• **The exercise**: Write out the following lines word for word, leaving out the pictures.

===== Data to process

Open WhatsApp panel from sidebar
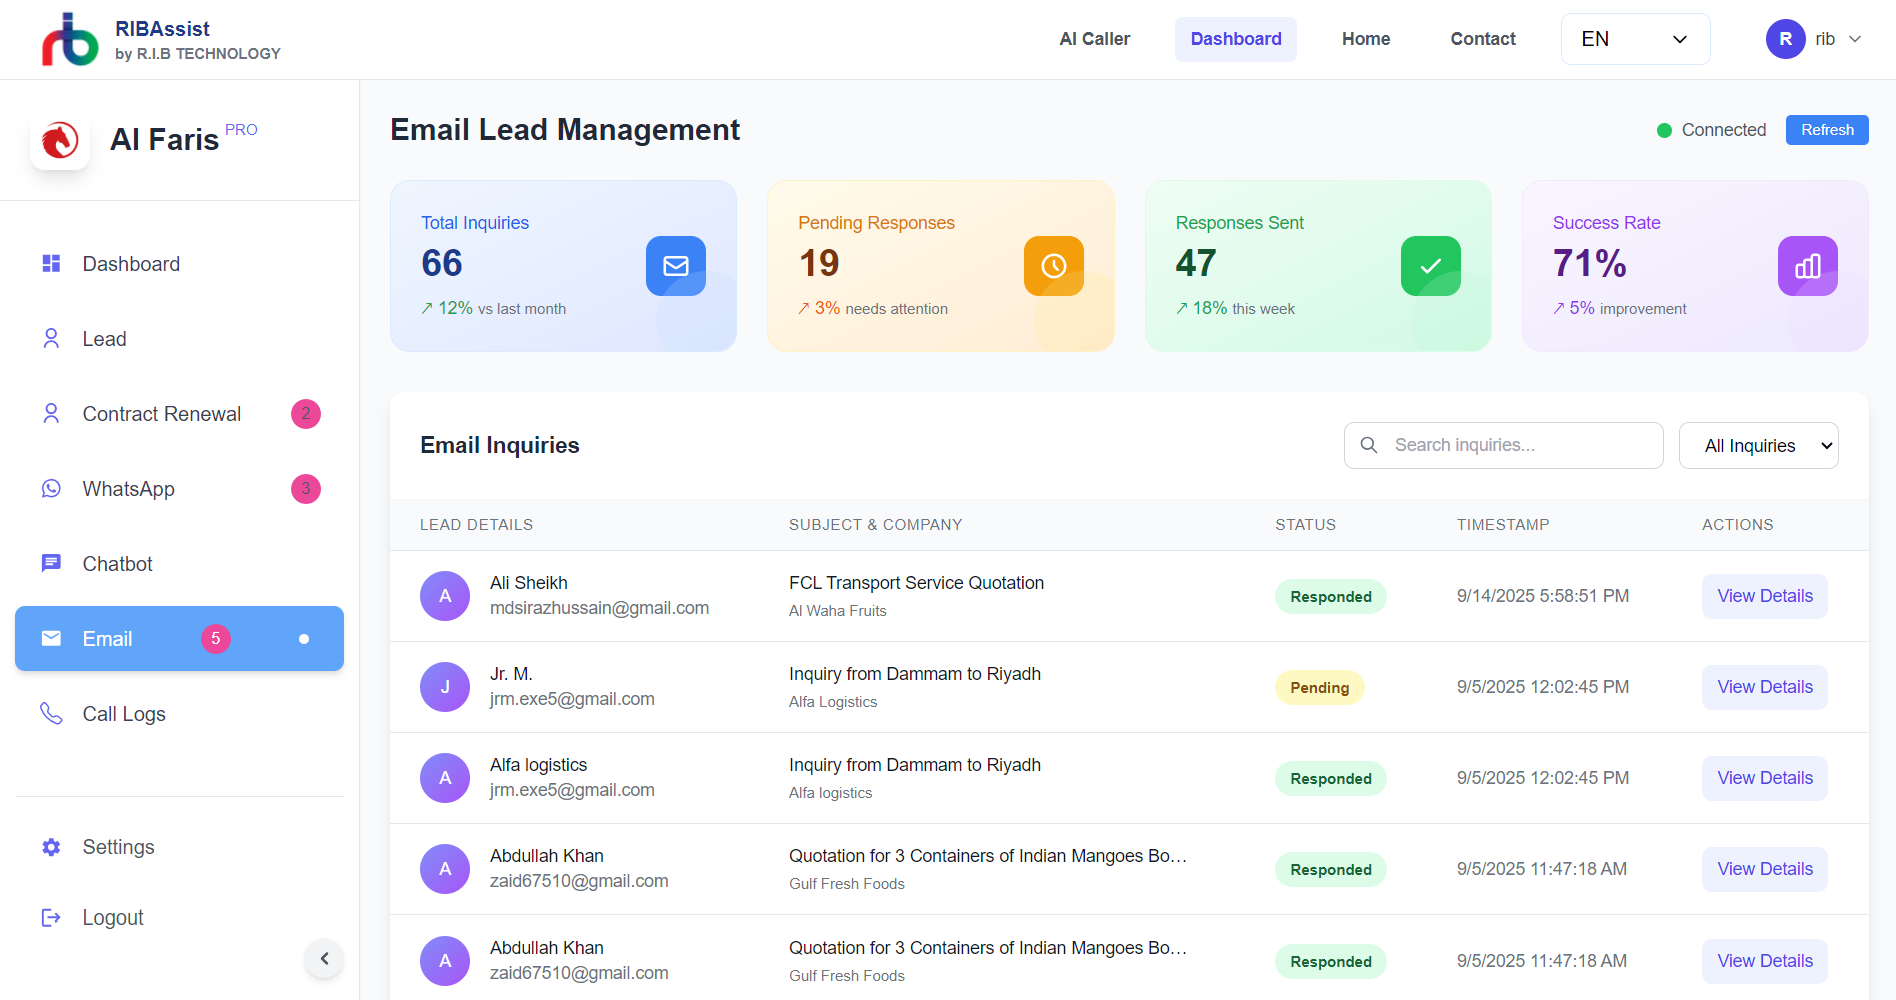The image size is (1896, 1000). coord(51,488)
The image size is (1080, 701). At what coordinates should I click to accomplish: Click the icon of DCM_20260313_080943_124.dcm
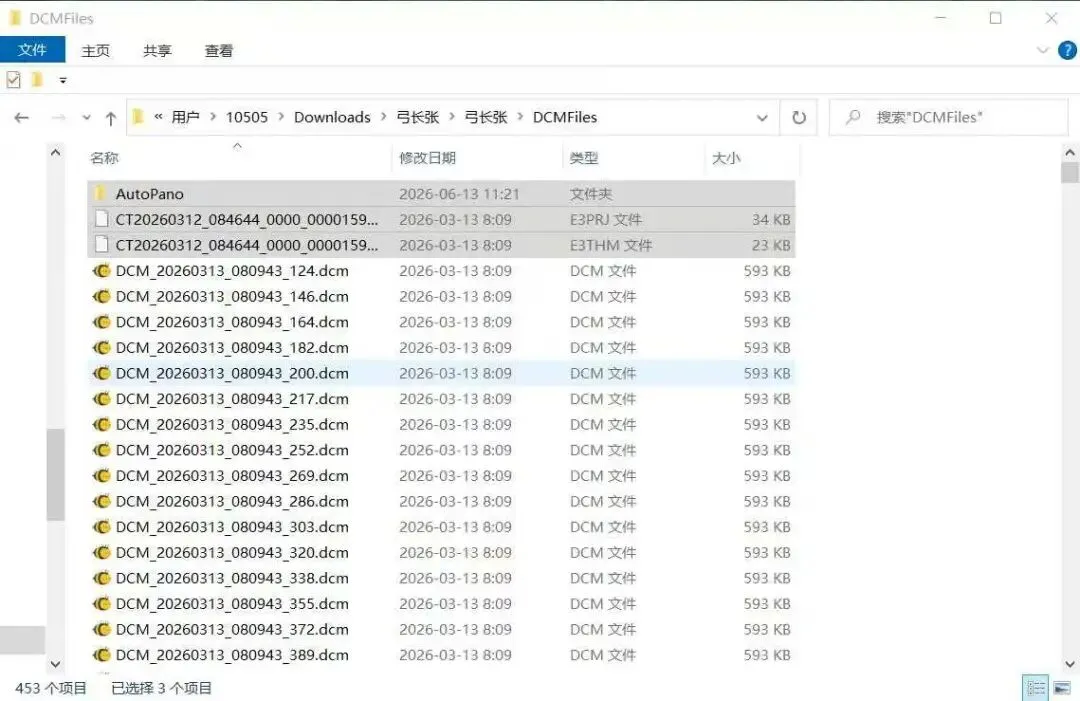101,271
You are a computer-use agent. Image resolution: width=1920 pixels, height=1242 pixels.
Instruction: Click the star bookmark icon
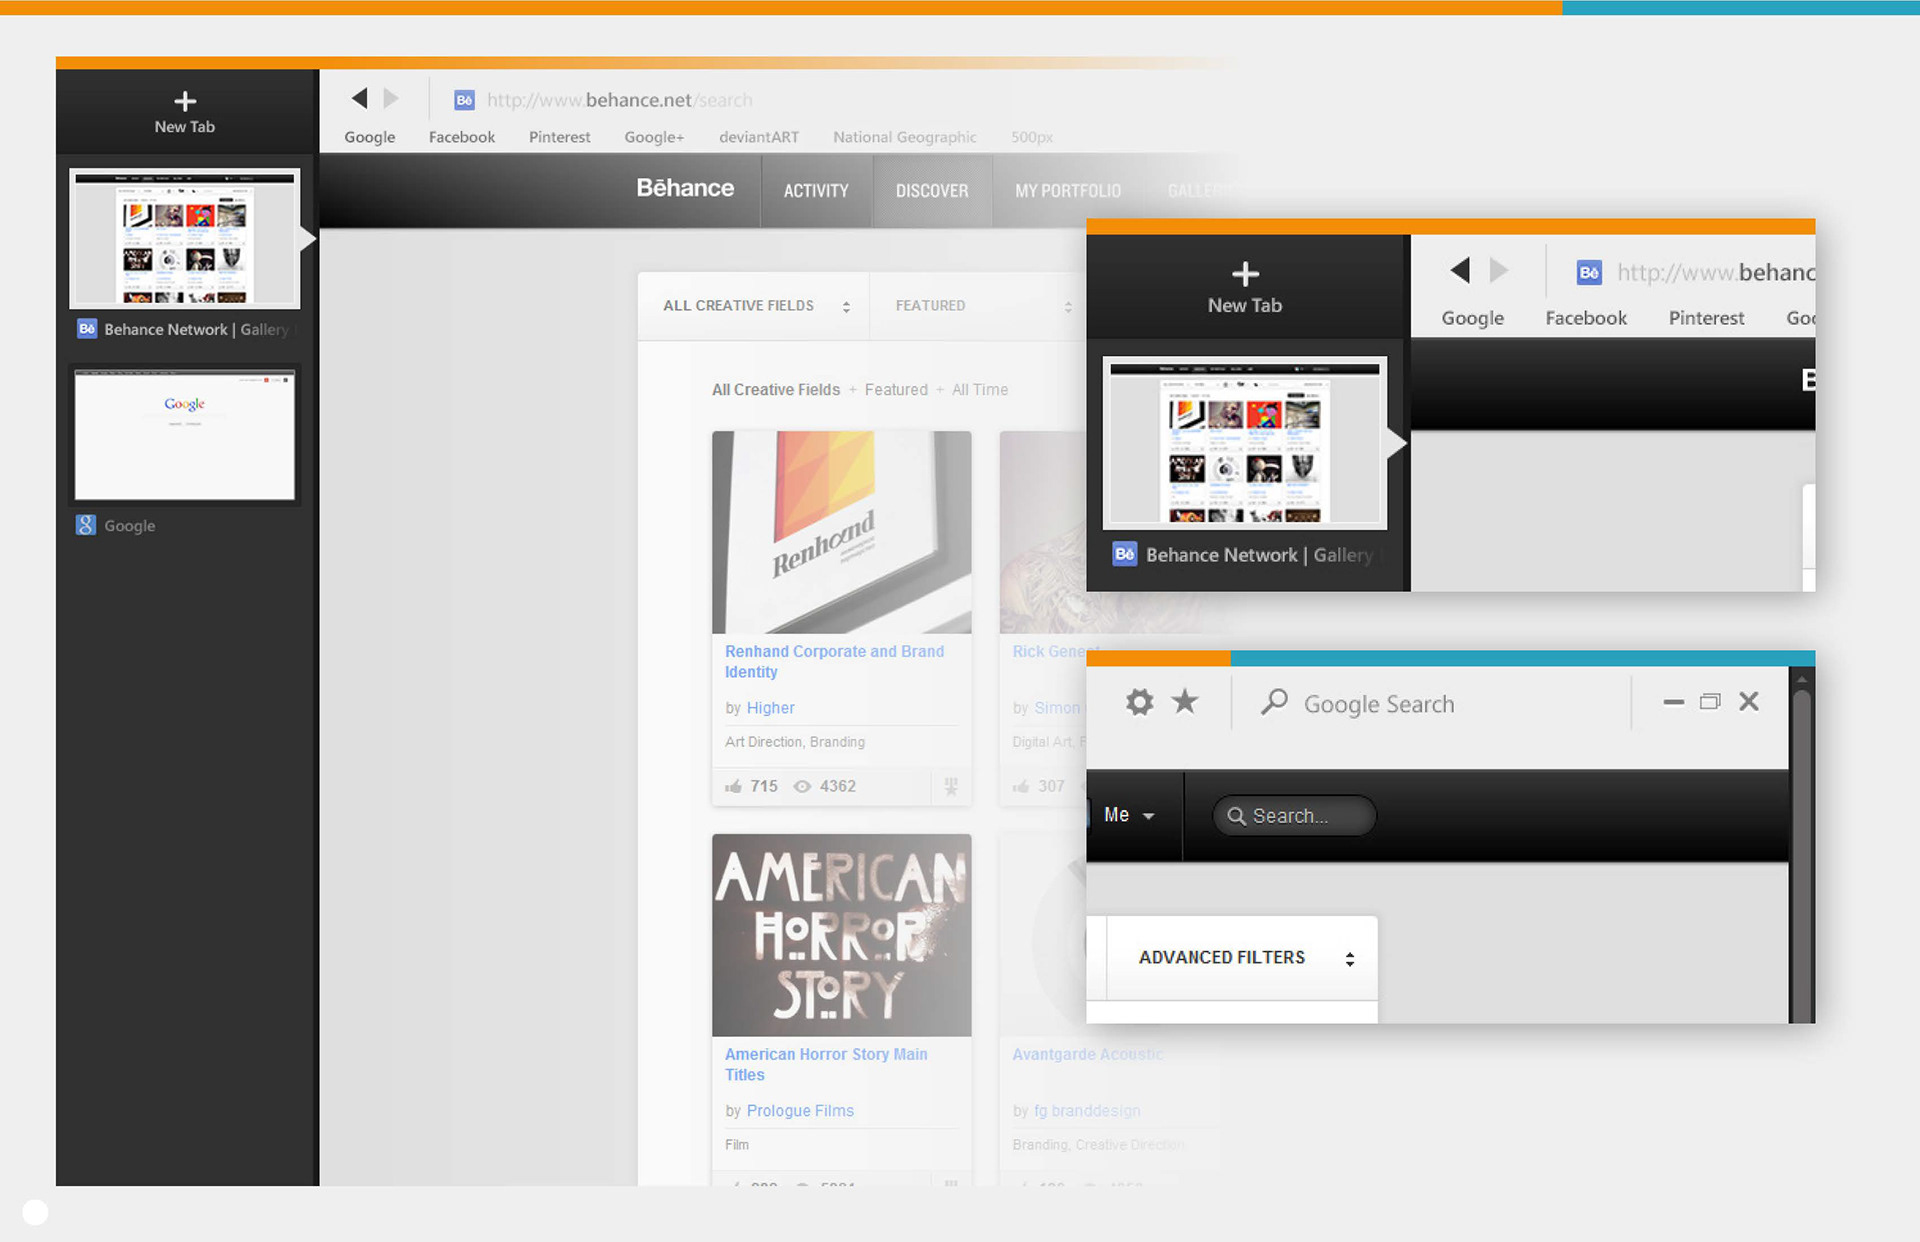point(1185,702)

==========

• **Exercise answer**:
Open WhatsApp panel from sidebar
The image size is (1896, 1000). coord(51,488)
The image size is (1080, 701). At what coordinates should I click to accomplish: Click the icon of DCM_20260313_080943_124.dcm
101,271
You are a computer-use agent. Image resolution: width=1920 pixels, height=1242 pixels.
Instruction: Click the star bookmark icon
point(1185,702)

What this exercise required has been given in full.